Hello everybody! I just got my first tiel. We had a long car ride together (I kept him in my lap in his covered cage while we drove) but we are finally home. I placed him down and then made a little mistake. I took the sheet off the front of his cage too quickly. He was a blur of flapping wings and landed in the bottom of the cage and spread his wings out and hissed at me. Now he's sitting in the front corner of his cage just looking at me. I've been talking to him very gently and gave him a little millet spray, which he nibbled a bit. He's let me come nnHe's panting a little though and still sitting in the bottom corner of his cage, he's not huddled in the back corner, he's in the front. When I put the millet in his cage, I did so very gently and talking softly and cheerfully to him the whole time. He did not make a move to bite the spray although he moved away a little bit. I put some food in his dish but he hasn't moved yet...we've only been home for about 40 minutes now. I'm trying to go at his speed. I don't know enough about tiel body language just yet so I wondered if I should be doing something else? Thanks in advance for all your help, tiel gurus!


----------



## poppabill (Dec 11, 2007)

The best thing is give him time, he has to get used to the house the cage the people etc etc. Put him in his cage and leave him alone for a couple days so he can get used to every thing. Make sure he has plenty of food and clean fresh water and some millet, talk to him every time you go by him and then in a couple days start putting your hand in and try to make friends. You can have a lot of fun with him but give him a couple days...be happy.


----------



## xxxSpikexxx (Jul 30, 2007)

I would give him some time to adjust as well he might be tired from his trip. Millet is always a good way to make friends


----------



## Plukie (Aug 26, 2007)

Awww, so glad you've got him. Well, you've learnt by that mistake, so you won't be taking his cover off to quickly again. lol. I always start talking quietly to my two before I start to slowly take the covers off.

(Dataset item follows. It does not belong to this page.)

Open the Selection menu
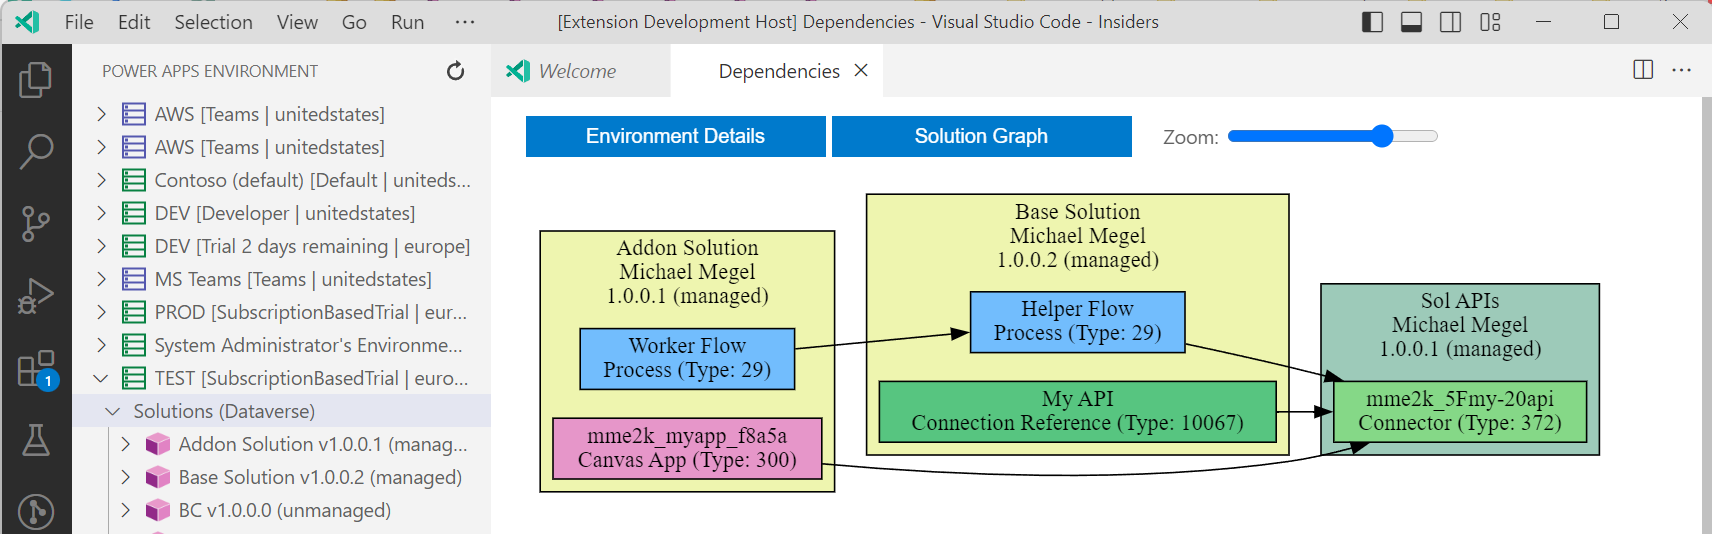click(213, 22)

I'm sure he will be fine give him a few days to settle, keep talking to him though and putting your hand in the cage with him, slowly, quietly talking and I'm sure he will be ok.


----------



## Kfontan (Oct 10, 2007)

Congratulations on your new addition!!

Just like everyone else has told you, time and patience is key. It's a slow, gradual process. But rewarding. 

Have you picked a name?


----------



## Zwiekira (Jul 16, 2008)

Hi guys! He's doing really good now. He's eaten and drank a little water and has had some millet and some fresh broccoli. He still seems a little scared of me yet, as I can only get about 2 feet away before he shows signs of anxiety. 
I was thinking of naming him Alfalfa, "Alfie" for short. Alphonso, when he's silly. What do you think?


----------